>> Start Entries shown
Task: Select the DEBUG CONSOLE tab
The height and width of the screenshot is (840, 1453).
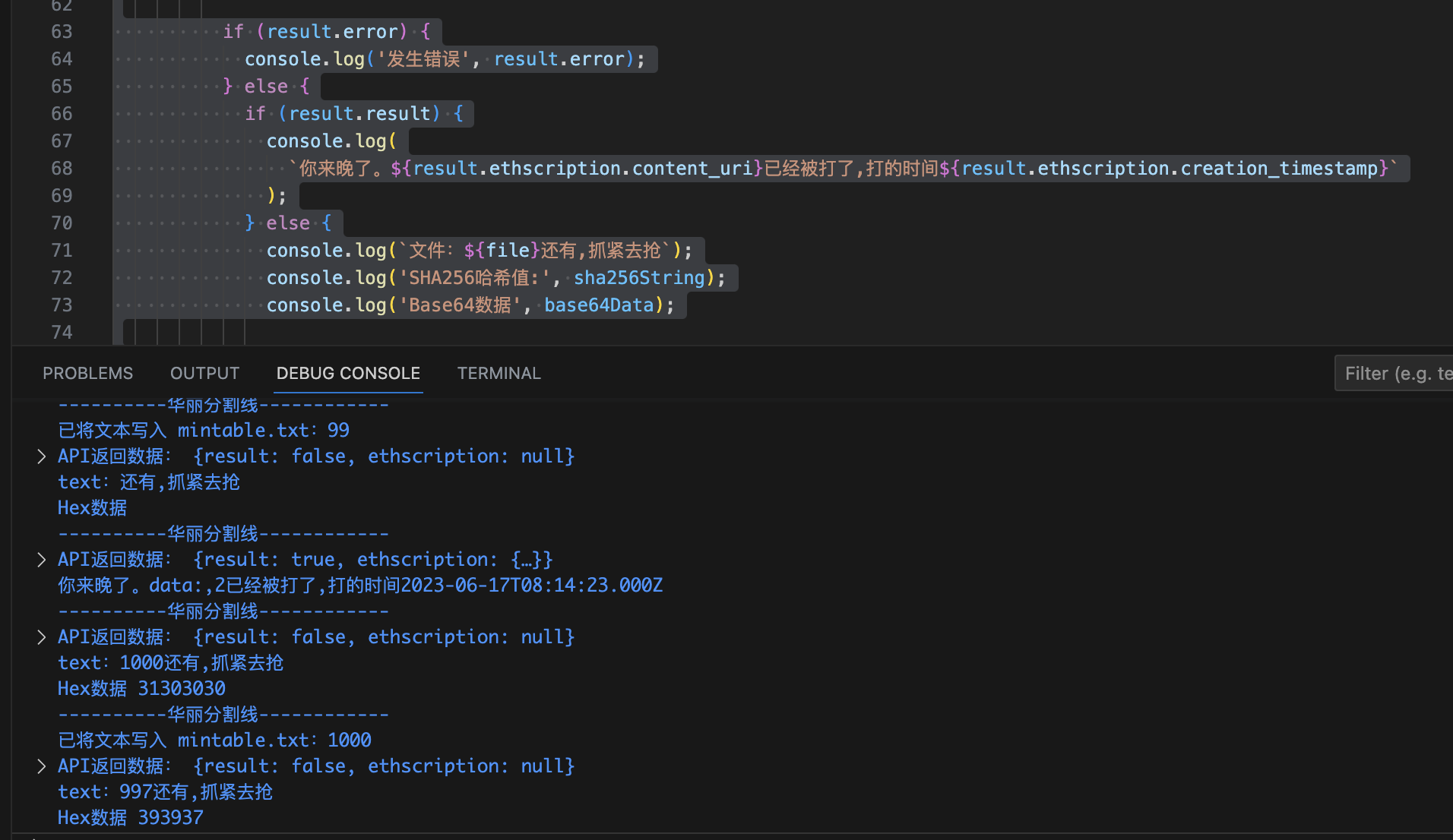Action: [x=348, y=373]
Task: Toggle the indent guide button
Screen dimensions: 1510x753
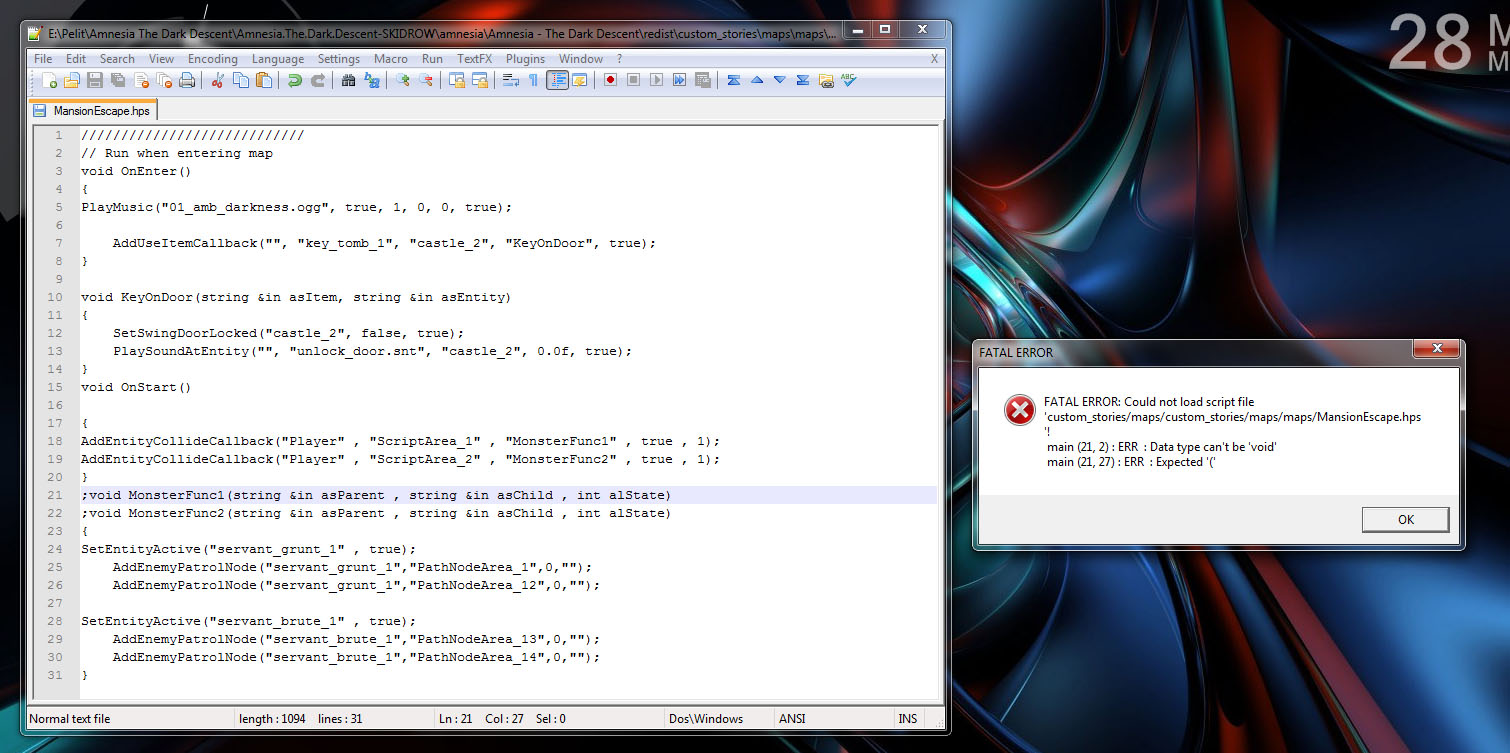Action: (x=557, y=80)
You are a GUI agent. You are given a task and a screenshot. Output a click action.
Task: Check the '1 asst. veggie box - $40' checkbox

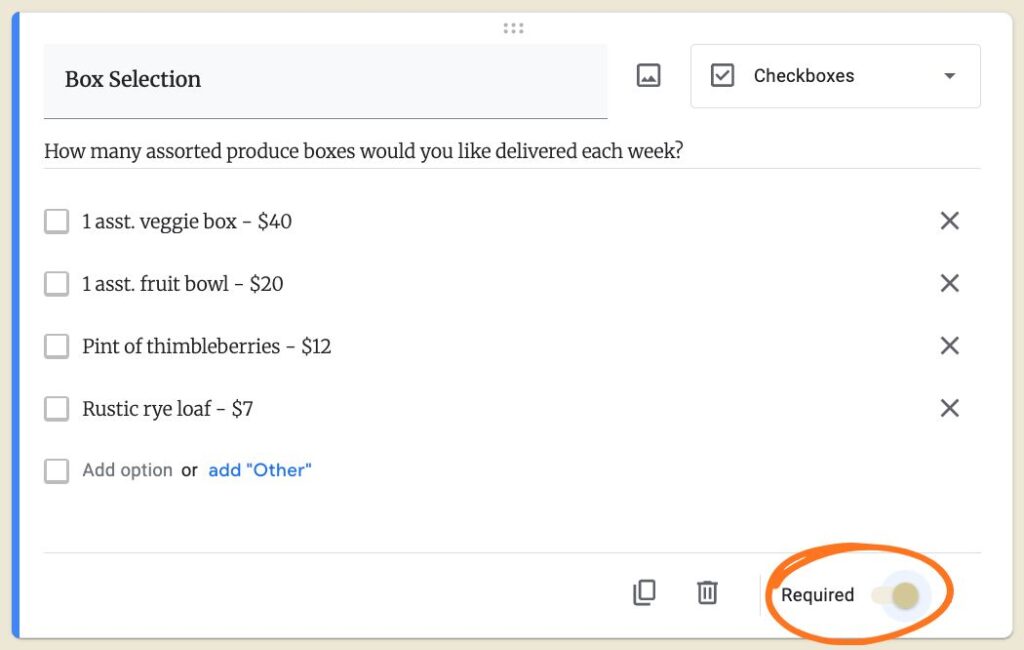[56, 222]
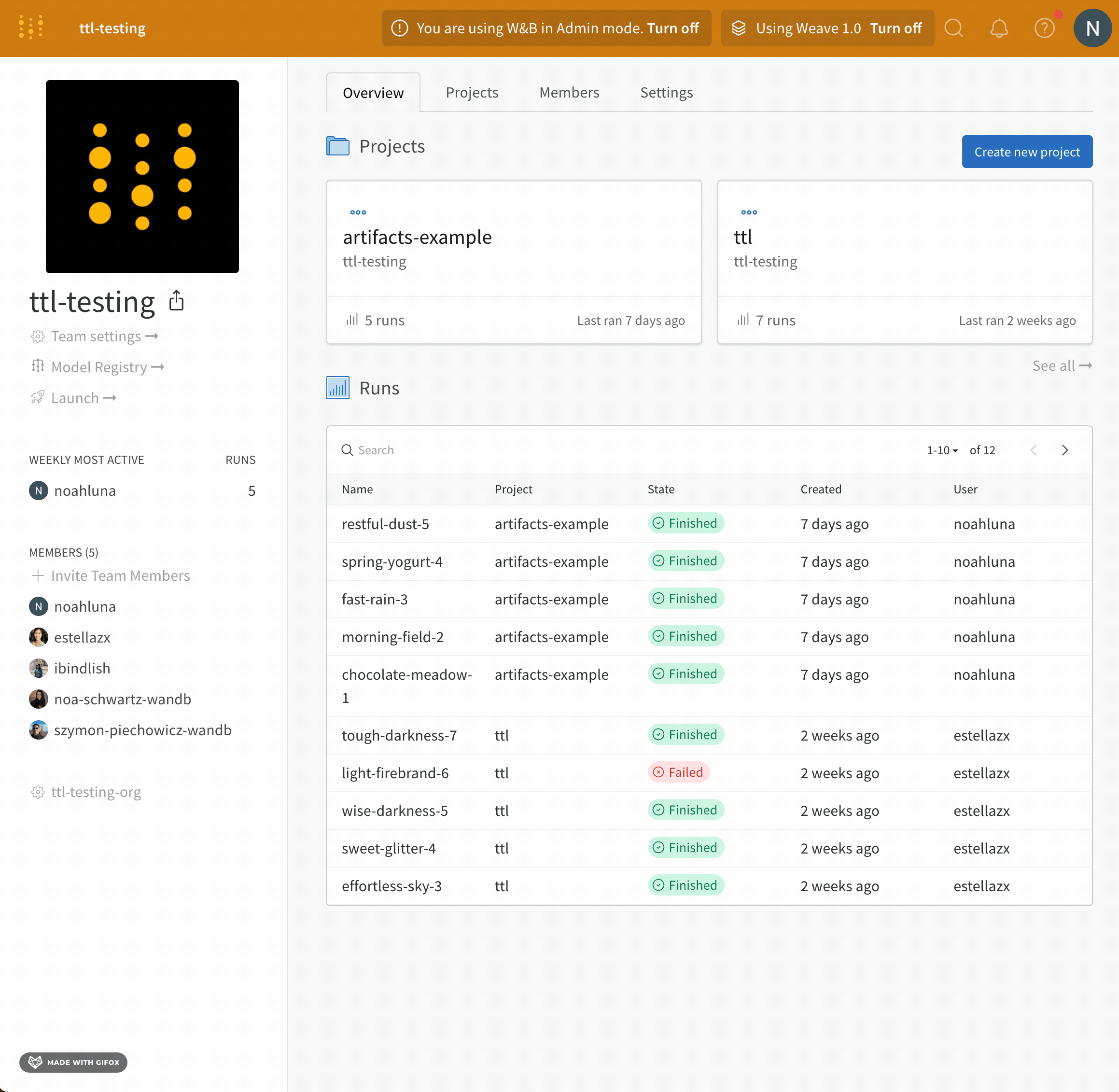Click the profile avatar in the top-right corner
The image size is (1119, 1092).
point(1092,28)
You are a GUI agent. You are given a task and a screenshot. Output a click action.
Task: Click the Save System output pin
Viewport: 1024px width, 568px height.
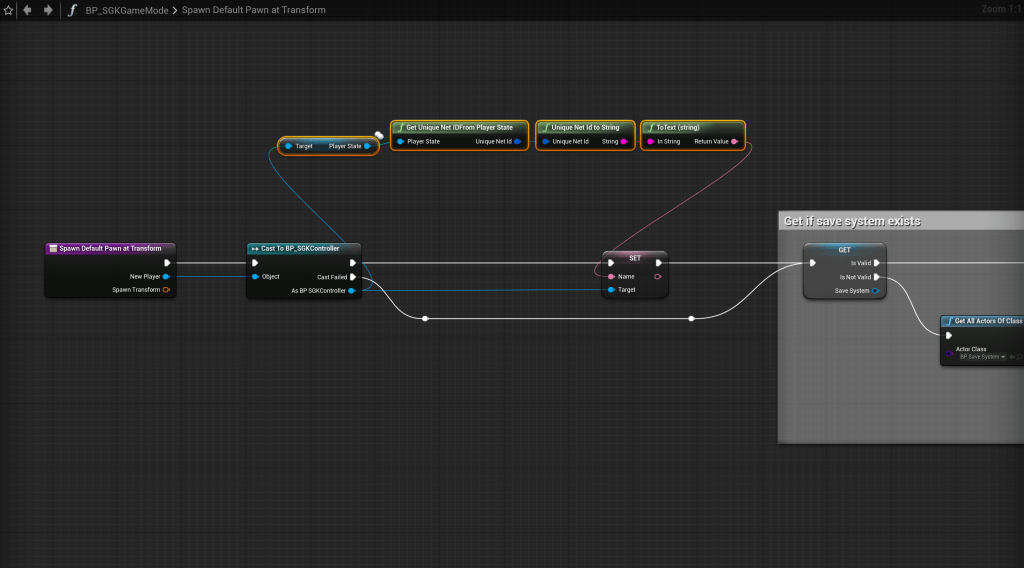876,291
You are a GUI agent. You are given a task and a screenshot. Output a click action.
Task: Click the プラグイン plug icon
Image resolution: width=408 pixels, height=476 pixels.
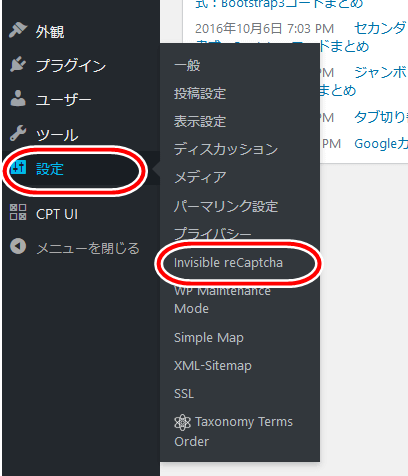[18, 64]
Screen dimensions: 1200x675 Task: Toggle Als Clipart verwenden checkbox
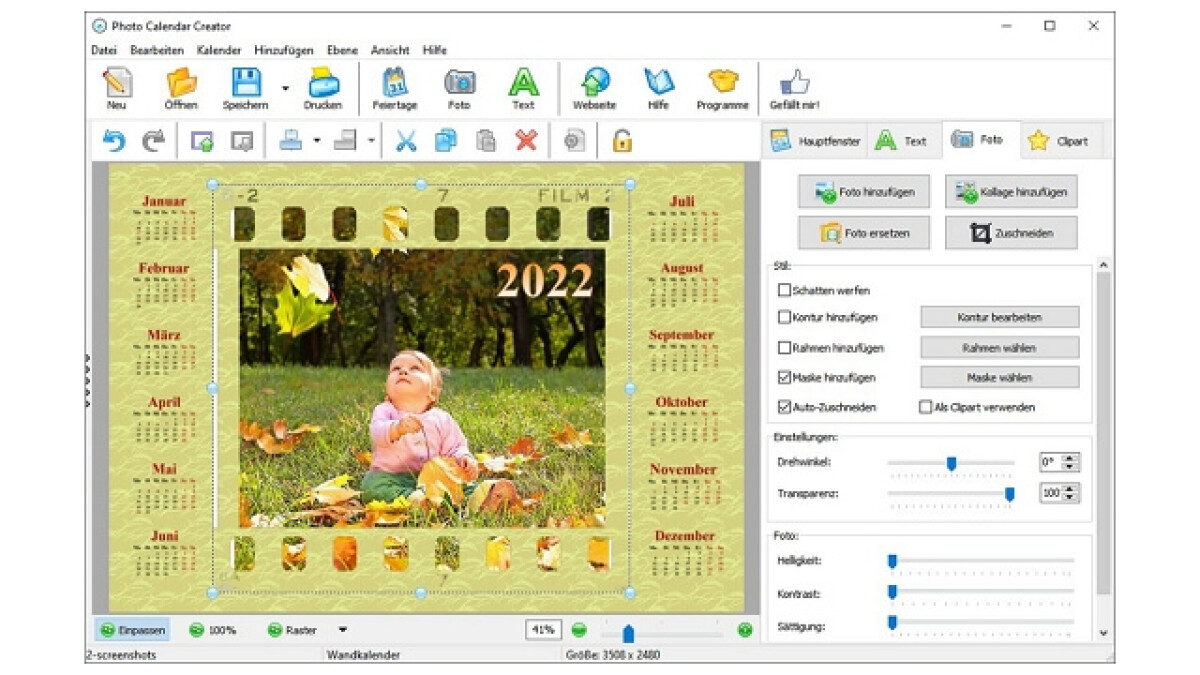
>> End Entries shown
**Task to complete**
Rewrite all of the material above, changing every occurrence of "screenshot" to "screen capture" and keeping everything else the same. Leave the pictures out of your answer.

**Finished answer**
Task: Select the DEBUG CONSOLE tab
The height and width of the screen capture is (840, 1453).
Action: [x=348, y=373]
Task: Toggle the indent guide button
Screen dimensions: 1510x753
Action: (x=557, y=80)
You are a GUI agent. You are given a task and a screen capture. Output a click action.
Task: Check the '1 asst. veggie box - $40' checkbox

[56, 222]
Click the profile avatar in the top-right corner
The image size is (1119, 1092).
point(1092,28)
You are a GUI agent. You are given a task and a screen capture. Output a click action.
Task: Click the Save System output pin
Viewport: 1024px width, 568px height.
876,291
You are a GUI agent. You are given a task and a screen capture. Output a click action.
Task: Click the プラグイン plug icon
Image resolution: width=408 pixels, height=476 pixels.
[18, 64]
Screen dimensions: 1200x675 Task: Toggle Als Clipart verwenden checkbox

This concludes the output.